::: DATASET RECORDS :::

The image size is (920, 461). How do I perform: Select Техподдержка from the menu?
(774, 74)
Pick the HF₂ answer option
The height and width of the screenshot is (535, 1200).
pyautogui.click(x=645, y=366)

:::

WHAT THE TASK ASKS:
Everything in the listing needs to be duplicated exactly, line for line.

ANSWER BOX:
The image size is (920, 461). How do I perform: Select Техподдержка from the menu?
(774, 74)
Pick the HF₂ answer option
The height and width of the screenshot is (535, 1200).
pyautogui.click(x=645, y=366)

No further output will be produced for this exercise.